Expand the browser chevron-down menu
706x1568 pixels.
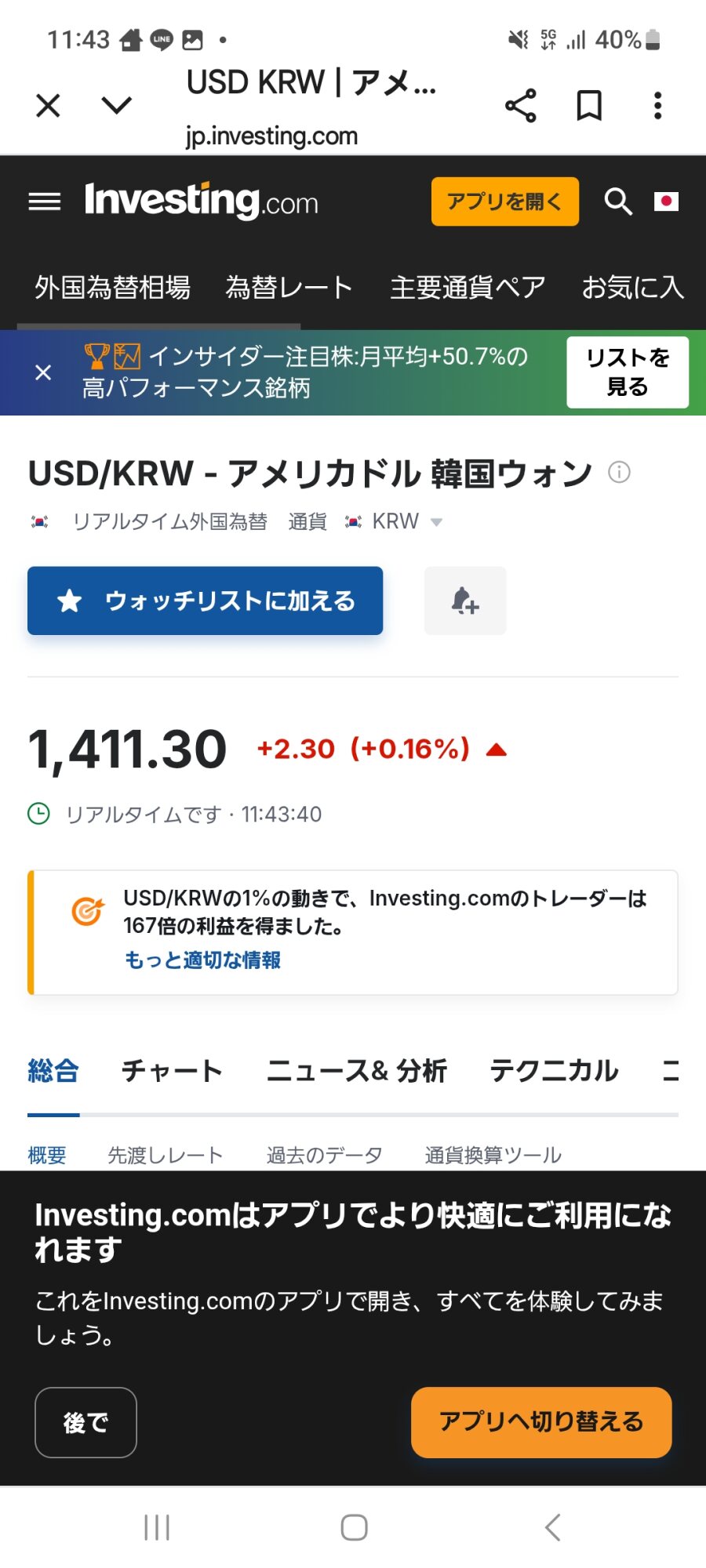(x=117, y=105)
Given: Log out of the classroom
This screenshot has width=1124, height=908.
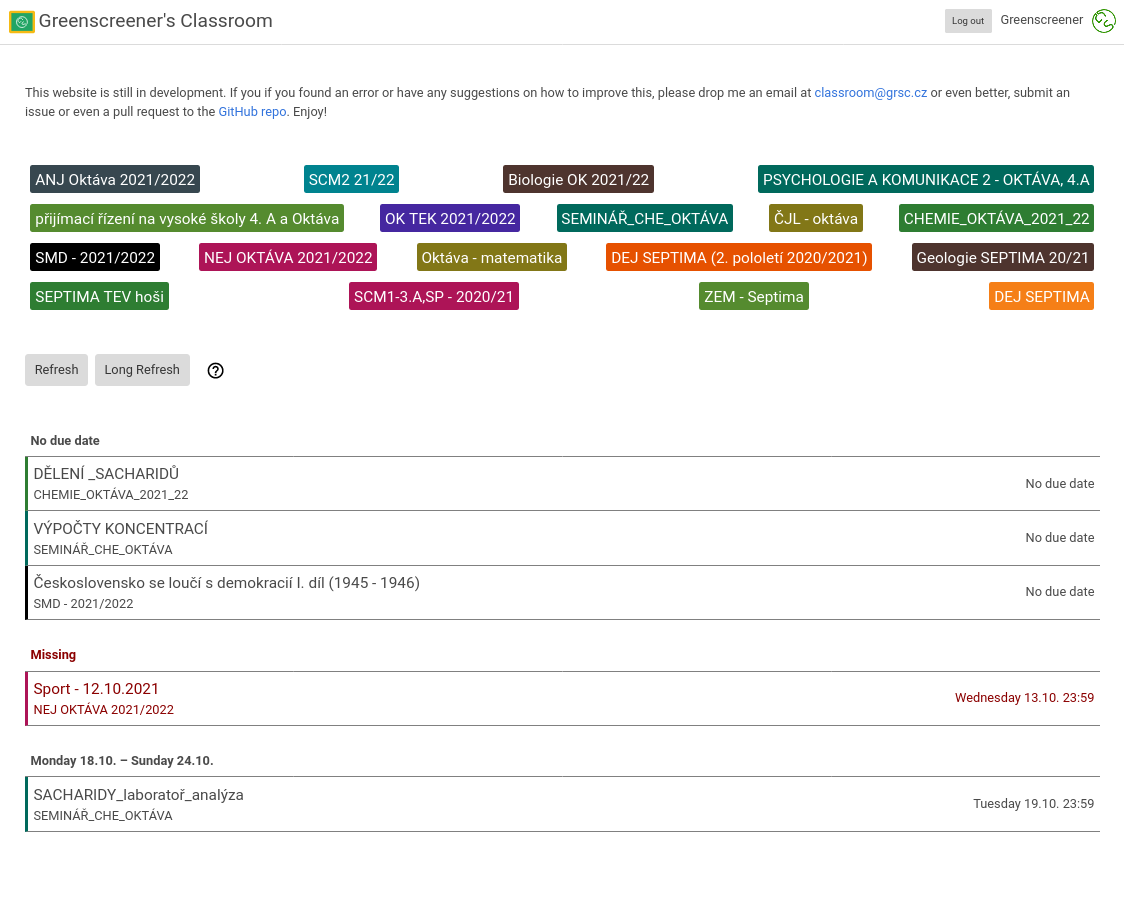Looking at the screenshot, I should coord(967,20).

+===+

**TASK BRIEF:**
Although the records above contain pictures, only their text is to be repeated, exactly as given.

**ANSWER TO THIS EXERCISE:**
Expand the browser chevron-down menu
706x1568 pixels.
(x=117, y=105)
Given: Log out of the classroom
This screenshot has width=1124, height=908.
Looking at the screenshot, I should coord(967,20).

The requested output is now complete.